Landmarks-based: Use MediaPipe to extract hand landmarks and train a feedforward neural network on those features.
CNN-based: Train a convolutional neural network directly on images.

Key technologies: OpenCV, MediaPipe, PyTorch + torchvision, Python 3.8+.

graph TD
    A[Data Collection] --> B[Preprocessing]
    B --> C[Landmarks Extraction]
    B --> D[Image Dataset]
    C --> E[Landmarks Model Training]
    D --> F[CNN Model Training]
    E --> G[Inference]
    F --> G[Inference]
    G --> H[Results & Comparison]

Directory Structure

HandSignDetection/
├── src/
│   ├── __init__.py
│   ├── collect_data.py
│   ├── preprocess_data.py (TBD)
│   ├── train_landmarks.py (TBD)
│   ├── train_cnn.py (TBD)
│   ├── compare_models.py
│   └── utils/
│       ├── __init__.py
│       ├── config.py
│       ├── logger.py
│       ├── data.py
│       ├── mediapipe_utils.py
│       ├── metrics.py
│       └── visualization.py
├── config/
│   └── config.yaml
├── data/
│   ├── raw/
│   ├── processed/
│   └── landmarks/
├── models/
│   ├── landmarks/
│   └── cnn/
├── logs/
├── results/
├── README.md
├── requirements.txt
└── LICENSE

src/: Source code and scripts
config/: YAML configuration files
data/raw/: Collected images arranged by sign label
data/processed/: Validated and split datasets
data/landmarks/: MediaPipe landmark arrays
models/: Trained models (timestamped)
logs/: Runtime logs
results/: Evaluation reports and visualizations

Setup Instructions

Prerequisites: Python 3.8+, webcam for data collection.

Installation:

Create and activate a virtual environment:

macOS/Linux:

python -m venv venv
source venv/bin/activate

Windows:

python -m venv venv
venv\Scripts\activate

Install dependencies:

pip install -r requirements.txt

Verify installation by importing core packages (OpenCV, MediaPipe, TensorFlow).

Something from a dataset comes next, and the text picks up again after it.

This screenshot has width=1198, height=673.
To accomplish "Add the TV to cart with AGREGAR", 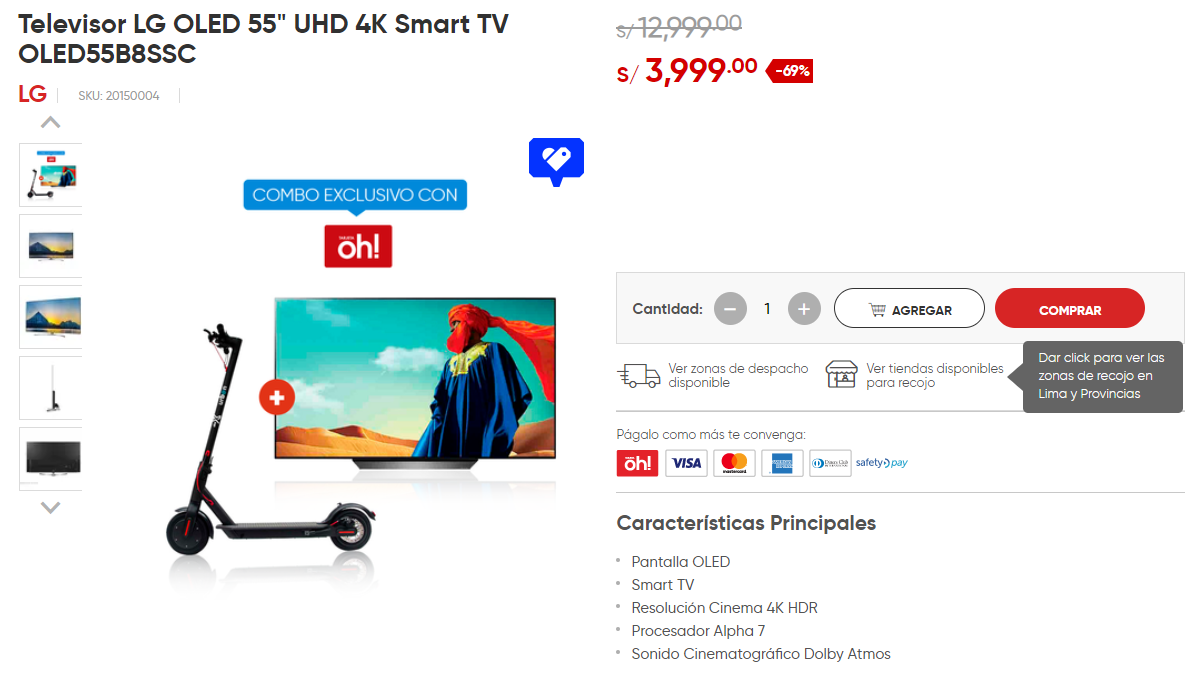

Auto-create directories: Running any script that calls create_directories() from src.utils.config will create required folders automatically.

Usage Guidelines

1) Data Collection — `src/collect_data.py`

Purpose: Capture hand sign images via webcam.
Usage: Run the script, press A, B, or C keys to save frames for the respective sign. Press q to quit.
Output: Files saved to data/raw/{sign}/.

Collect 100–200 varied images per sign (different lighting, backgrounds, hand poses).

2) Preprocessing — `src/preprocess_data.py` (TBD)

Purpose: Validate images, extract landmarks, and create train/val/test splits.

3) Model Training

src/train_landmarks.py (TBD): Train a FFN on landmark features.
src/train_cnn.py (TBD): Train a CNN on images.

Models are saved under models/{landmarks,cnn}/ with timestamps and metrics.

4) Inference

src/inference_landmarks.py and src/inference_cnn.py (TBD)
Run to perform real-time predictions on webcam feed. Press q to quit.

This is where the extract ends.